Case (i): A and B are mutually exclusive.
Given \(\;P(A)=\large \frac{1}{2}, \;\) \(P(A\cup\;B)=\large \frac{3}{5},\)\(\;P(B)=p\).
If A and B are mutually exclusive, then P (A $\cap$ B) = 0.
P (A $\cap$ B) = P(A) + P(B) - P(A $\cup$ B)
$\Rightarrow P (A \cap B) = 0 = \large\frac{1}{2} +$ $ p$$ - \large\frac{3}{5}$
$\Rightarrow p = \large\frac{3}{5}$$ - \large\frac{1}{2}$$ = \large \frac{1}{10}$
Case (ii): A and B are independent.
If A and B are independent events, \(P(A\cap\;B)=P(A)\;P(B)\)
P (A $\cap$ B) = P(A) + P(B) - P(A $\cup$ B)

-- -- --

TASKS TO COMPLETE
**1)** In the probability excerpt, what value of p does Case (i) arrive at?
**2)** In the entries, start with the line containing "Task: Open the Acme Inc organization switcher" and continue through the line containing "pyautogui.click(x=119, y=230)". Swap "Open" for "Launch" throughout and return only those lines.
The probability excerpt has no connection to the entries that follow it.

INFORMATION SHOWN
-- -- --

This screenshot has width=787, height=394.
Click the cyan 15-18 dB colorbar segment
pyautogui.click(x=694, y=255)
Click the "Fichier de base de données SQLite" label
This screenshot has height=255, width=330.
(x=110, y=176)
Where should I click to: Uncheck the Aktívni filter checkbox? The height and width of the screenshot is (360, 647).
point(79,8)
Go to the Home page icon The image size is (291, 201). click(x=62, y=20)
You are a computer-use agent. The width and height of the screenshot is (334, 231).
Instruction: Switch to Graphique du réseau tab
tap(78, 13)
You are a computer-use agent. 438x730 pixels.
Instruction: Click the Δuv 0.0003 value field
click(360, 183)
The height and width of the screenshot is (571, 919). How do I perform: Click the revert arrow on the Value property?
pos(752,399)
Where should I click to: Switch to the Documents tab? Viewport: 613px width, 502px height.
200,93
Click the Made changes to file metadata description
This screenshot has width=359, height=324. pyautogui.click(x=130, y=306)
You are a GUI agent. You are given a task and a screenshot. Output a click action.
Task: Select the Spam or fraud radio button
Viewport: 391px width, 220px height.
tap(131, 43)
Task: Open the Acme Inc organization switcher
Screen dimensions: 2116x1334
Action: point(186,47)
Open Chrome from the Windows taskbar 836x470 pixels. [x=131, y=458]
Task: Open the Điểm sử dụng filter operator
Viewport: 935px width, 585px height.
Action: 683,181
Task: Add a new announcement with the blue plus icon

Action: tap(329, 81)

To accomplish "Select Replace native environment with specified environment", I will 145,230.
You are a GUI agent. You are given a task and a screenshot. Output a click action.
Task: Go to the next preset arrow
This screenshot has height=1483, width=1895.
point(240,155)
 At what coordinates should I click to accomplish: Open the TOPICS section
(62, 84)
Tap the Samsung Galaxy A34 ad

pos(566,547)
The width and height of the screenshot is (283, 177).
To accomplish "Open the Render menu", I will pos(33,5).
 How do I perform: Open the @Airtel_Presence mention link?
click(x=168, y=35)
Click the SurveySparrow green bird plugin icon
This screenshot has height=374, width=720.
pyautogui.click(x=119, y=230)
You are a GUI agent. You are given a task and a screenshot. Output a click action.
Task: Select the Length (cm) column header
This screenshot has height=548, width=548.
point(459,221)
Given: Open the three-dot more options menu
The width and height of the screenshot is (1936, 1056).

-- -- --

ANSWER SET
**1)** p = 1/10

**2)**
Task: Launch the Acme Inc organization switcher
Screen dimensions: 2116x1334
Action: point(186,47)
Launch Chrome from the Windows taskbar 836x470 pixels. [x=131, y=458]
Task: Launch the Điểm sử dụng filter operator
Viewport: 935px width, 585px height.
Action: 683,181
Task: Add a new announcement with the blue plus icon

Action: tap(329, 81)

To accomplish "Select Replace native environment with specified environment", I will 145,230.
You are a GUI agent. You are given a task and a screenshot. Output a click action.
Task: Go to the next preset arrow
This screenshot has height=1483, width=1895.
point(240,155)
 At what coordinates should I click to accomplish: Launch the TOPICS section
(62, 84)
Tap the Samsung Galaxy A34 ad

pos(566,547)
The width and height of the screenshot is (283, 177).
To accomplish "Launch the Render menu", I will pos(33,5).
 How do I perform: Launch the @Airtel_Presence mention link?
click(x=168, y=35)
Click the SurveySparrow green bird plugin icon
This screenshot has height=374, width=720.
pyautogui.click(x=119, y=230)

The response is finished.